Hi All,
it gives me great pleasure to let you know that a spur-format trunk Squeak image is finally available at http://www.mirandabanda.org/files/Cog/SpurImages/. Spur VMs are available at http://www.mirandabanda.org/files/Cog/VM/VM.r2987/.
Spur is a new object representation and garbage collector for Squeak/Pharo/Croquet/Newspeak. Features The object representation is significantly simpler than the existing one, and hence permits a lot of JIT optimizations, in particular allocating objects in machine code. This speeds up new, new: et al, but also speeds up blocks because contexts and closures are now allocated in machine code. It also provides immediate characters, so for example accessing wide strings is much faster in Spur, since characters do not have to be instantiated to represent characters with codes greater than 255.
The garbage collector has a scavenger and a global scan-mark-compact collector. The scavenger is significantly faster than the existing pointer-reversal scan-mark-compact, hence GC performance is much improved.

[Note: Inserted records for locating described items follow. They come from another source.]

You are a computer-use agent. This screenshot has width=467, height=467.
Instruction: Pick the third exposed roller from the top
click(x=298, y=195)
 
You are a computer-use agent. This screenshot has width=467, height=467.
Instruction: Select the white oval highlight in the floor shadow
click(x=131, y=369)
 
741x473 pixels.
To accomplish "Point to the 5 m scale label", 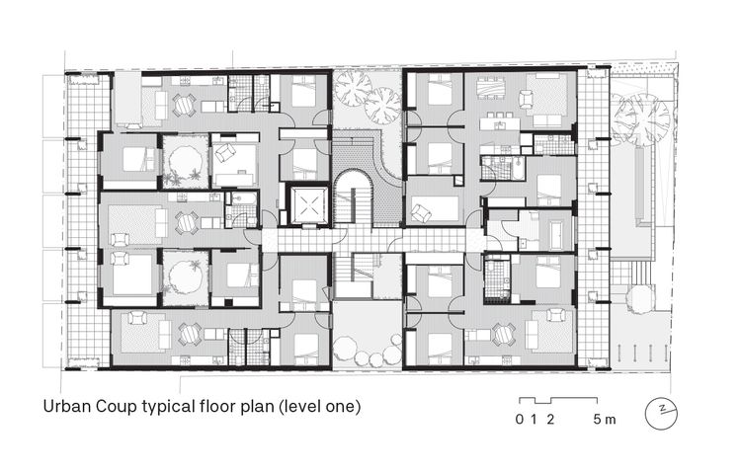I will [x=604, y=419].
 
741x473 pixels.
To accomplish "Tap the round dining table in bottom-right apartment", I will [x=503, y=334].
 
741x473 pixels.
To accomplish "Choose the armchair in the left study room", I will [x=224, y=154].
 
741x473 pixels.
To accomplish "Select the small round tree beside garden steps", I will [x=639, y=296].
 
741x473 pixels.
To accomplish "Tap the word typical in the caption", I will [x=174, y=407].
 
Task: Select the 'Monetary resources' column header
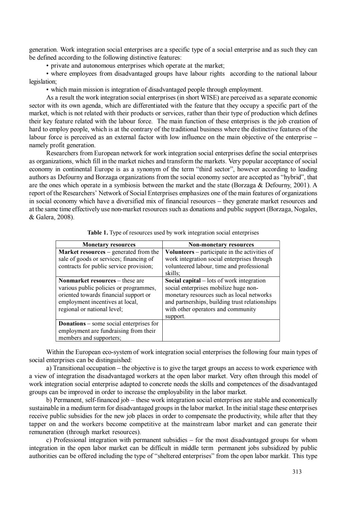click(x=109, y=245)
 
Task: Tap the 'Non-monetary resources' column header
click(x=221, y=245)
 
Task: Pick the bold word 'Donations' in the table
click(x=72, y=323)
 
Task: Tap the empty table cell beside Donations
click(x=221, y=330)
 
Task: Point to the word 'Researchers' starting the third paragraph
click(x=63, y=153)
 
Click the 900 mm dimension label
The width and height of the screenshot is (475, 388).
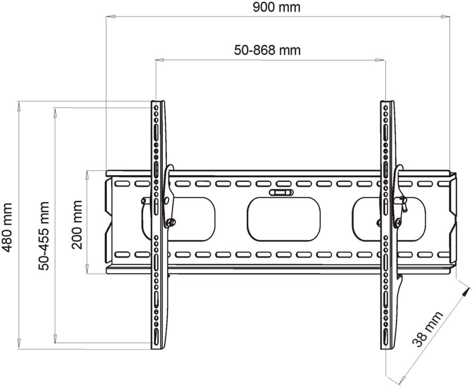click(x=277, y=7)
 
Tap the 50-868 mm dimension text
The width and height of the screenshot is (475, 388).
click(x=267, y=50)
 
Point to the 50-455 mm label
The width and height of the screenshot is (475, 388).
click(x=44, y=236)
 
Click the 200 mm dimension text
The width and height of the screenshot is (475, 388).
click(x=77, y=224)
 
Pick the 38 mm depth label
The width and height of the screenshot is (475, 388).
click(x=427, y=329)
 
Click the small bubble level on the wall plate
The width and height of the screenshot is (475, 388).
click(x=281, y=192)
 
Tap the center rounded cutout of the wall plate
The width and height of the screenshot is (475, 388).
click(x=284, y=219)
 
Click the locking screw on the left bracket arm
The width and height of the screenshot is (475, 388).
click(x=171, y=222)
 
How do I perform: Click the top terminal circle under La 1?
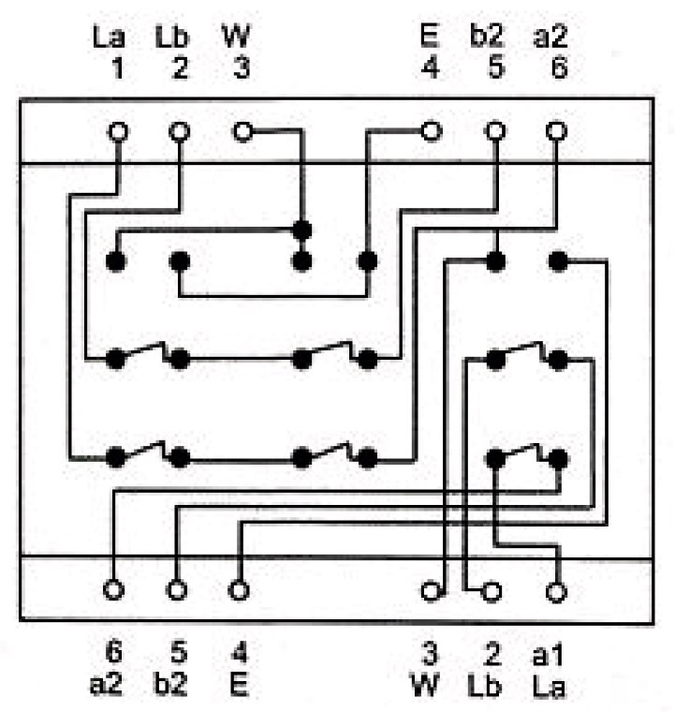(x=117, y=132)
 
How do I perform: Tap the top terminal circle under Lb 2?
(x=179, y=132)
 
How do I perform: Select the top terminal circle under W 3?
(x=242, y=132)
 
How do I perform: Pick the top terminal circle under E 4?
(x=431, y=132)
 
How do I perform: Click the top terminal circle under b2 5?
(x=494, y=132)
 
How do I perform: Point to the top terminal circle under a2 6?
(x=557, y=132)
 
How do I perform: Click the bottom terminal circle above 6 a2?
(x=113, y=590)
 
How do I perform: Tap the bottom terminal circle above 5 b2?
(x=176, y=590)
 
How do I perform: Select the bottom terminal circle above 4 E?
(x=240, y=590)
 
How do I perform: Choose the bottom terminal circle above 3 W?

The memory manager manages old space as a sequence of segments, as opposed to the single contiguous space provided by the existing memory manager. The memory manager grows the heap a segment at a time, and can and will release empty segments back to the host OS after a full GC. Hence Spur is able to grow the heap to the limit of available memory without one having to specify the VM's memory size at start-up.
The object representation uses "lazy forwarding" to implement become:, creating copies of objects that are becommed, and forwarding the existing objects to the copies. While Spur still scans the stack zone on become to ensure no forwarding pointers to the receiver exist in stack frames (for check-free push and store instance variable operations), it does not scan the entire heap, catching sends to forwarded objects as part of the normal message send class checks, hence following forwarding pointers lazily, and eliminating forwarders during GC. The existing memory manager does a full memory sweep and compact to implement become. Hence Spur provides the performance advantages of direct pointers while providing a significantly faster become.
While Spur uses moving GC (scavenging and compaction on full GC), just like the existing memory manager, Spur supports pinning, the ability to stop an object from moving. Old space objects will not be moved if pinned. Attempting to pin a new space object causes a become, forwarding the new space object to a pinned copy in old space. This allows simpler interfacing with foreign code through the FFI, since one can hand out references to pinned objects in the knowledge that they will not be moved by the GC.
Finally Spur supports ephemerons in a simple and direct way, providing pre-mortem per-instance finalization. Although the image-level support needs to be written, it should soon be possible to improve the finalization of entities such as buffered files (ensuring they are flushed before being GCed), etc.
Future Work Spur is as yet a work in progress. The 32-bit implementation is usable and appears stable. The major missing component is an incremental scan-mark GC that should eliminate long pauses due to the global scan-mark-compact GC (which is still invoked at snapshot time). I hope to start on this soon. But another key facet of Spur is that the object header format and the sizes of objects are common between 32- and 64-bits. In 32-bit and 64-bit Spur, object bodies are multiples of 8 bytes, so there may be an unused slot at the end of a 32-bit object with an odd number of slots. Hence Spur is close to providing a "true" 64-bit system, one with 61-bit SmallIntegers, and 61-bit SmallFloats (objects with the same precision, but less range that 64-bit Float, done by stealing bits from the exponent field). I look forward to collaborating with Esteban Lorenzano on 64-bit Spur and hope that it will be available early next year.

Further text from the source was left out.